Broad-based vaccination is one of the success stories of the 20th century, effectively killing off diseases ranging from smallpox to polio that used to afflict millions. The compensation system was meant to handle the rare but inevitable injuries that result from allergic and other reactions to vaccines. Under the 1986 law, instead of suing manufacturers, those injured by vaccines file claims against the government in the federal claims court -- which some call the "Vaccine Court."
Special masters acting as trial judges hear individual cases and award damages once a causal connection has been made. Pain and suffering damages are capped at $250,000, but lost wages, medical and educational costs, and lawyers' fees can all be compensated. Awards can top $1 million, and more than $750 million has been paid out since the program began.
But nobody envisioned the torrent of autism claims.
"This is the biggest group of cases we've ever handled," says Gary Golkiewicz, the court's chief special master. Cedillo and future test cases, says Golkiewicz, "will be critical in presenting the issues so we can get these decisions out as quickly as possible."
More than 5,100 autism-related claims have been filed since 1999 (some have been withdrawn) compared to 2,700 for all other vaccine claims since the program started operating in 1988.
If causation is shown, where will the money to compensate victims come from?

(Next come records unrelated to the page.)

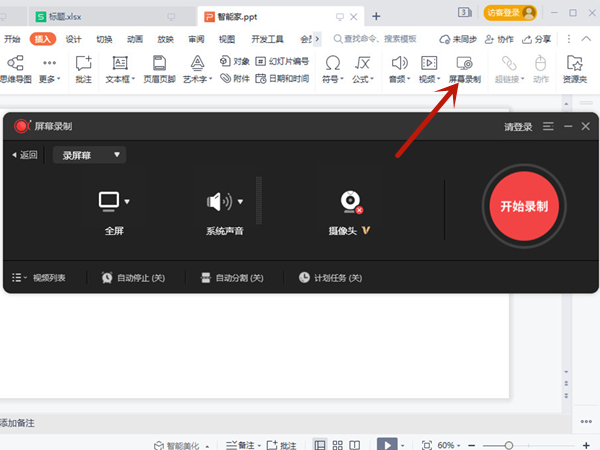Screen dimensions: 600x450
Task: Toggle 自动分割 auto split setting
Action: [x=232, y=277]
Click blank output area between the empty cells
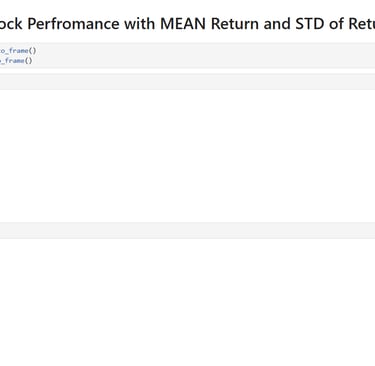 pyautogui.click(x=187, y=156)
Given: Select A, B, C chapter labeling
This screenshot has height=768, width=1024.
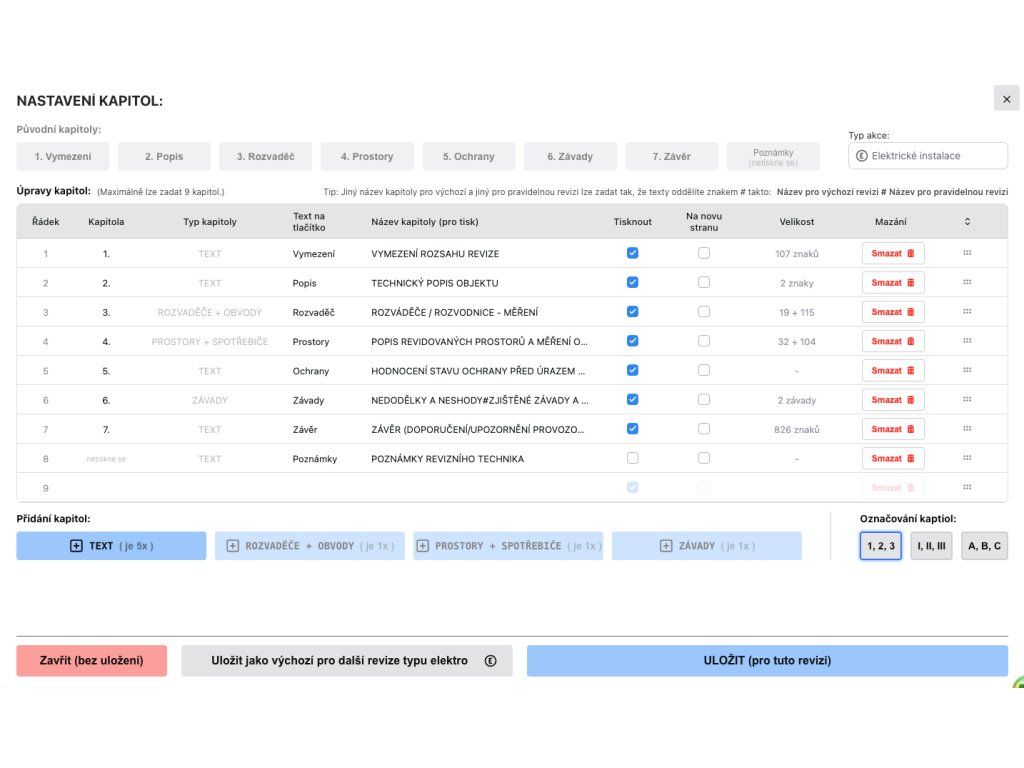Looking at the screenshot, I should point(984,546).
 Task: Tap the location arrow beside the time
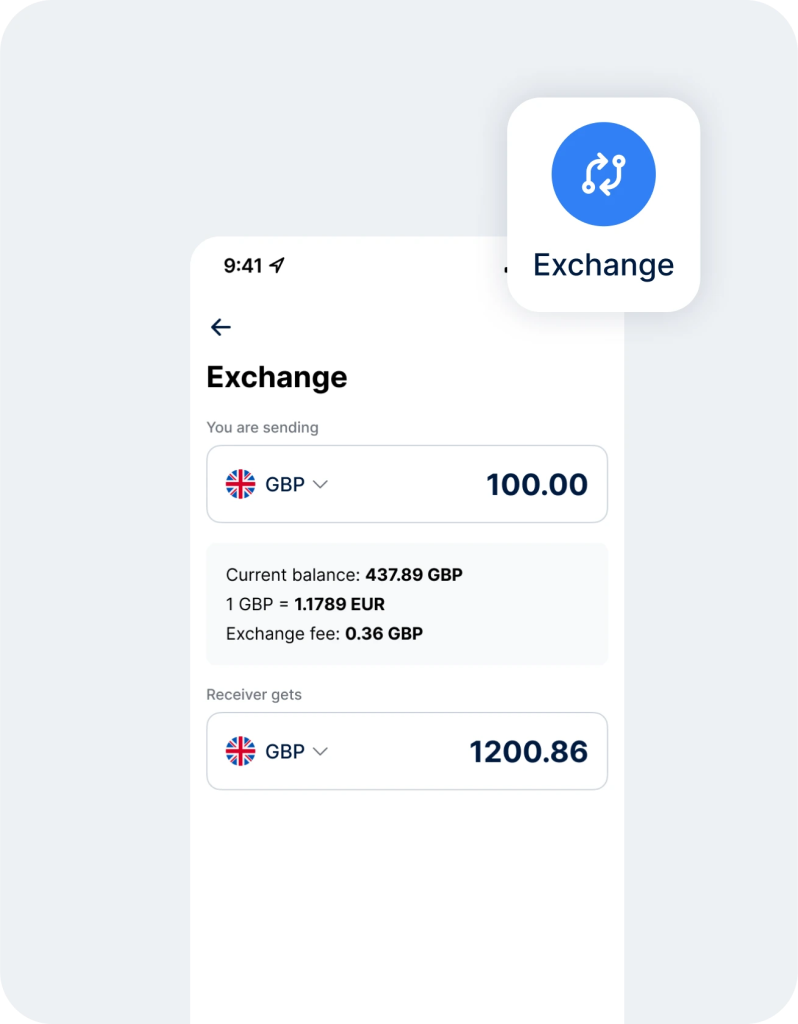pos(278,265)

Under the program, patients pay a 75 cent excise tax for each vaccine, which adds $200 million to a compensation fund each year, for a current total of $2.5 billion.
So the autism litigation, even if successful, won't actually cost the pharmaceutical industry a dime. And no drug-company lawyer will have a formal role in the upcoming trial. Yet the drug companies will be watching.
A PRO-VACCINE CAMPAIGN
One concern the companies have is the effect the case might have on public confidence in vaccines generally, says Randolph Moss, a partner at WilmerHale who advises pharmaceutical industry clients on vaccine issues. "This trial is a big deal from a public health perspective," Moss says. "There could be very dramatic public health consequences if the judges were to conclude, despite the strong scientific evidence to the contrary, that there is some connection between vaccines and autism or similar neurological disorders."
The CDC has voiced similar concerns, and pro-vaccine groups are approaching the media in advance of the June 11 trial.
But Jared Hansen of Framingham, Mass., sees an inherent conflict of interest for the CDC. "The same agency that is responsible for promoting vaccines is also assessing their risk," Hansen says. "It's a real tangle."
Hansen is another claimant in the upcoming autism litigation. His sons Jacob and William both have autism. Their problems began soon after they received standard vaccinations as toddlers. Jacob was not diagnosed with autism until after William was born and had received vaccinations.
Hansen says his main hope for the trial, which he will follow on the Internet, is that "the science finally gets a hearing." He has an open mind about it and says more research is needed.
"There is science to be done, yes," he says. "But with children involved, shouldn't we err on the side of safety?"